Em meio à tragédia da pandemia de Covid-19, a uma CPI em curso no Senado Federal e a inúmeros outros fatos políticos que certamente exigiriam mais urgência da classe política, um tema controverso – e insistente – é colocado novamente à tona numa agenda pública paralela: o voto impresso no Brasil.
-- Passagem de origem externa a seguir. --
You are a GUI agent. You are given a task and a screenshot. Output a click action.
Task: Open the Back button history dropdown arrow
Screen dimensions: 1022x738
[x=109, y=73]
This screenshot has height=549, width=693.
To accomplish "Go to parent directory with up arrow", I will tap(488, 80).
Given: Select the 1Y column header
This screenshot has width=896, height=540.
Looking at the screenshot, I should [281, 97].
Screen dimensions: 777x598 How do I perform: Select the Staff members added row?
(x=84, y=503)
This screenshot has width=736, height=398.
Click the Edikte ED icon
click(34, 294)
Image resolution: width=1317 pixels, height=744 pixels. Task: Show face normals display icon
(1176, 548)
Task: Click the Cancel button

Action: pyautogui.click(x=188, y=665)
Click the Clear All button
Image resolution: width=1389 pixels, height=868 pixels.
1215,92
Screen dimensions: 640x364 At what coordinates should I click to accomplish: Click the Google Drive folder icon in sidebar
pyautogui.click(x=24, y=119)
Não bastasse o momento inadequado para tal debate no Poder Legislativo, é preciso observar a quem – e por que – isso interessa a esta altura.
Não é de hoje que a bandeira, que tem como maior defensor o presidente Jair Bolsonaro (sem partido), ecoa entre seus apoiadores, mas, nos últimos dias, ela saiu do campo da retórica – e da mobilização orquestrada nas redes sociais – para, aparentemente, ganhar mais espaço no Parlamento.
O presidente da Câmara dos Deputados, Arthur Lira (PP-AL), em mais um gesto de uma independência questionável, decidiu criar a comissão especial que analisará uma Proposta de Emenda à Constituição (PEC) que quer instituir o voto auditável.
Ao lado do presidente em Maceió, na última quinta-feira (13), ele defendeu que a Casa deve se debruçar sobre o tema para que “não paire dúvida na cabeça de nenhum brasileiro”. O discurso fora o mesmo do chefe do Palácio do Planalto no dia anterior.
Veja também
Ainda na capital alagoana, durante evento de entrega de casas do Residencial Oiticica I, o ministro do Turismo, Gilson Machado, chegou a perguntar se o presidente da Câmara “vai botar para moer” sobre o voto auditável. Lira gesticulou positivamente como resposta. Com isso, agrada a Bolsonaro.
É uma campanha recorrente do presidente que, objetivamente, não encontra fundamento. Ora em tom que beira a ameaça, como quando disse que “sem voto impresso, não haverá eleição em 2022”, ora em tom de desconfiança em relação ao sistema eleitoral brasileiro, como quando insinuou que, no Brasil, “se acostumaram com o errado”, sem apresentar nenhuma prova de fraude eleitoral.
A autoridade maior do País, que chegou ao poder a partir de votos depositados na urna eletrônica, assim, parece querer usar do assunto muito mais como cortina de fumaça com interesses próprios do que para um aperfeiçoamento efetivo de um sistema que se comprova seguro, servindo de exemplo, inclusive, para outros países.
Embora não seja uma pauta necessariamente recente, a defesa do voto impresso é com frequência usada como uma carta na manga em momentos nos quais o Governo Federal está sob pressão.
Já existem, conforme a Justiça Eleitoral, mecanismos de segurança da informação capazes de garantir a integridade das eleições. A cada dois anos, o Tribunal Superior Eleitoral (TSE) reitera que a urna eletrônica não é suscetível a ataques hackers externos, visto que não está ligada a redes de conexão.
Além disso, os tribunais executam a cada pleito uma série de procedimentos de auditoria e verificação dos resultados, que possibilitam a transparência necessária ao processo eleitoral.
Há o que se melhorar? Certamente. E as instituições podem discutir isso em conjunto, incluindo especialistas, com responsabilidade e real espírito de cooperação com a democracia. Não como estratégia de guerra, antissistema, que mais pode fragilizar do que aperfeiçoar. Defender o voto impresso apenas por conveniência é irresponsável.
No âmbito de uma reforma eleitoral, há ainda outras questões mais urgentes a serem encaradas pelo Congresso Nacional diante de distorções claras às regras já existentes.
Outros temas, como a manutenção ou troca do sistema eleitoral (fala-se no “distritão” ou no voto distrital misto, por exemplo) e a reserva de vagas para mulheres no Legislativo – política afirmativa importantíssima, inclusive por poder ser mais eficiente do que a cota de gênero, infelizmente sujeita a fraudes por parte dos partidos –, parecem suscitar discussões vistas como mais oportunas entre parlamentares.
Veja também
A própria relatora da reforma política, deputada federal Renata Abreu (Podemos-SP), chegou a indicar recentemente que a unificação das eleições e a adoção do voto impresso, assuntos sem consenso, poderiam ficar para plebiscitos junto da eleição de 2022. Até lá, haveria mais tempo para discutir possíveis mudanças.
Não se trata, portanto, de silenciar o debate. Uma consulta pública do Senado sobre a adoção do voto impresso em 100% das urnas, por exemplo, já soma mais de 1 milhão de votos. É outro indicativo de que há interesse na discussão, mas ela não pode ser feita na base da chantagem de risco à ordem institucional.